Welcome to the Missouri Bicentennial Minute from the State Historical Society of Missouri. Missourians could choose a wide array of medicines from stores in 1821. Many were types of patent medicines. Most were probably of limited effectiveness, but at least some of the ones classified as “bitters,” when mixed with liquor, made a variety of mixed drinks.
A number of these were opiates. Bateman’s Drops for chest and other complaints and laudanum and paregoric for pain relief, and Godrey’s Cordial, amazingly used to treat some ailments of infants, are examples. Others included Stoughton’s Bitters, an alcohol and herbal concoction for gout; Anderson’s, Lee’s and Hahn’s Pills; British oil, which was a liniment containing ammonia; liquorice ball, used as a mild laxative; and Opodeldoc, a soap and camphor liniment which actually has come degree of effectiveness.

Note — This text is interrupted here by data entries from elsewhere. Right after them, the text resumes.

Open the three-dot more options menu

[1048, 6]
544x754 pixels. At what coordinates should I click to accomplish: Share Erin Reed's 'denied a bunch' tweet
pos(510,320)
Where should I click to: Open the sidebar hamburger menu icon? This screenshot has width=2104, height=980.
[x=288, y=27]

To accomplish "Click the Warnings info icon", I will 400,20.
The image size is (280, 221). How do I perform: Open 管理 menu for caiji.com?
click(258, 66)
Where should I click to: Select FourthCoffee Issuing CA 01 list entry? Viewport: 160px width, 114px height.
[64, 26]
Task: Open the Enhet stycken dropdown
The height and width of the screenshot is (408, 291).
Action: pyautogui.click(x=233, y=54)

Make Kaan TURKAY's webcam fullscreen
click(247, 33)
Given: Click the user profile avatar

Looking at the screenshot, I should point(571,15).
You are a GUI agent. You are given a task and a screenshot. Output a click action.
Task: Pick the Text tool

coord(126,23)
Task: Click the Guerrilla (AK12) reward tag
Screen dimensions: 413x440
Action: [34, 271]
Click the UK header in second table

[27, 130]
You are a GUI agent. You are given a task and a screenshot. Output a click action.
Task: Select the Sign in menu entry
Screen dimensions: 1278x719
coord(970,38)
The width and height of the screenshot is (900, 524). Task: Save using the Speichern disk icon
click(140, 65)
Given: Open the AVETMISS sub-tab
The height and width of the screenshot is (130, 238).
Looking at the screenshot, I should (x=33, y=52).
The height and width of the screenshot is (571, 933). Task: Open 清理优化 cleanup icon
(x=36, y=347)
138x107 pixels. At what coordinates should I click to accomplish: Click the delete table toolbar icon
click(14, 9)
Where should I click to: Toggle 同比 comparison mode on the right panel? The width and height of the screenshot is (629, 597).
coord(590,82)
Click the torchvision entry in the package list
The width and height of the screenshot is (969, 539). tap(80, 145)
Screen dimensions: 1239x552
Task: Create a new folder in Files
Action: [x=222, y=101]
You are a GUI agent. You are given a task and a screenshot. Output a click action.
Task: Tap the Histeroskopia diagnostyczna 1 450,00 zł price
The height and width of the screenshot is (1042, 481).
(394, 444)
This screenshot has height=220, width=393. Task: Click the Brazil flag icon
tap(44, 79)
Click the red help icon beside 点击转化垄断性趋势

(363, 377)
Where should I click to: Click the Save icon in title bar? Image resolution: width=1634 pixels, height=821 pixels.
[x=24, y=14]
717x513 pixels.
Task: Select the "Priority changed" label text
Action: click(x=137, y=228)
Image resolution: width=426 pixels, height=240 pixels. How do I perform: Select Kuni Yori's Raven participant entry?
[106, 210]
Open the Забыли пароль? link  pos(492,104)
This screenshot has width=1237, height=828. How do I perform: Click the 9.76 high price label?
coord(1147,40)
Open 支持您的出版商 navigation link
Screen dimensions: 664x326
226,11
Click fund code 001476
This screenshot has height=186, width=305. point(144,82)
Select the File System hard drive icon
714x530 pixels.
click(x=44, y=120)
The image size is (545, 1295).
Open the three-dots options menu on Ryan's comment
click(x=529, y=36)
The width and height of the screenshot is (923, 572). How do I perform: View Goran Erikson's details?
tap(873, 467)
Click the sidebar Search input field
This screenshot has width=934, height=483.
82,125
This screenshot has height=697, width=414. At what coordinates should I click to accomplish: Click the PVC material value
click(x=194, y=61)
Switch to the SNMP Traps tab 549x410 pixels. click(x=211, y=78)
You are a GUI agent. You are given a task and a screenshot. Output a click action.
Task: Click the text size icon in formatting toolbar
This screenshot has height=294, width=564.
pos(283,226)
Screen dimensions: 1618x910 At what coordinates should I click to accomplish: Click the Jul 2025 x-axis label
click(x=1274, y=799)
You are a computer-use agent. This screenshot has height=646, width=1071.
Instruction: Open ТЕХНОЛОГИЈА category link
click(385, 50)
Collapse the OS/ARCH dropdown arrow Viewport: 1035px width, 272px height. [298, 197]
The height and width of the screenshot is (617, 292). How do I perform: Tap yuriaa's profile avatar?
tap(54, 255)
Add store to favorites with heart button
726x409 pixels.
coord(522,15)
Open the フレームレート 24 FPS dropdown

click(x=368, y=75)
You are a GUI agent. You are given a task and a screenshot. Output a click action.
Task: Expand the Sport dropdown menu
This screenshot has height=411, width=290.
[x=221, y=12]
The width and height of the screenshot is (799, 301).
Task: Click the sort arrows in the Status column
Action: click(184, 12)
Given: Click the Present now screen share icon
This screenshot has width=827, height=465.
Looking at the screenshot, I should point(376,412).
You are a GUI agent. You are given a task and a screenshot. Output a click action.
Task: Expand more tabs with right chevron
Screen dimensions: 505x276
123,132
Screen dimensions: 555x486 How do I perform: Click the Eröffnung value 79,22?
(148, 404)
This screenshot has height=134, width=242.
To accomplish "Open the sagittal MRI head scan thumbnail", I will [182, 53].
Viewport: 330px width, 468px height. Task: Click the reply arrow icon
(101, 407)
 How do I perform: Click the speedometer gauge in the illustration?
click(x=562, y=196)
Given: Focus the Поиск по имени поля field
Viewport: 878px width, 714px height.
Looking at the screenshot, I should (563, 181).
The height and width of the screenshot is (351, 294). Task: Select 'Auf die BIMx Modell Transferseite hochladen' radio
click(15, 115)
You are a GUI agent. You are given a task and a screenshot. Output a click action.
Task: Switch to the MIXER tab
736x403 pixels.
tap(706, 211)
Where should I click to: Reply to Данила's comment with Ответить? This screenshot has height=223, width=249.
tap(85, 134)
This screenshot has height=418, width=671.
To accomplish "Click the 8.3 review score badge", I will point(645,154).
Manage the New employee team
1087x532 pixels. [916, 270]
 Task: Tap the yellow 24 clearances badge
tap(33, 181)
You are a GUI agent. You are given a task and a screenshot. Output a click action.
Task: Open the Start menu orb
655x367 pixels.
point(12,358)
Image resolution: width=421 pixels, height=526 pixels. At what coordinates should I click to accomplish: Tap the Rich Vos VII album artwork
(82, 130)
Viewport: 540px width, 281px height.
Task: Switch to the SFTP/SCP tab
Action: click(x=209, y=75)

Depending on which craftsmen already had businesses in a community, the store might have tin ware, leather, and finished items such as coffee mills.
While most Missourians either grew or had access to sheep for wool and flax for linen, these cloths were on the heavy side for warm weather. Inexpensive cotton cloth was cooler to wear in summer, and mass production in eastern mills and resulting lower prices occurred by 1820. Stores stocked inexpensive muslin, plaid prints, shirting cloth, chambray, and calicoes. A variety of other cloth types were available, but were more expensive—different colors, Irish linen, cashmere, and rarely silk. Wool blankets, including Mackinaw or Hudson’s Bay Point, were available.
Finally, clothing items rounded out the inventory at the mercantile store in 1821. Most of these were out of reach for the average citizen, but they might purchase a hat if no hatter operated in their settlement.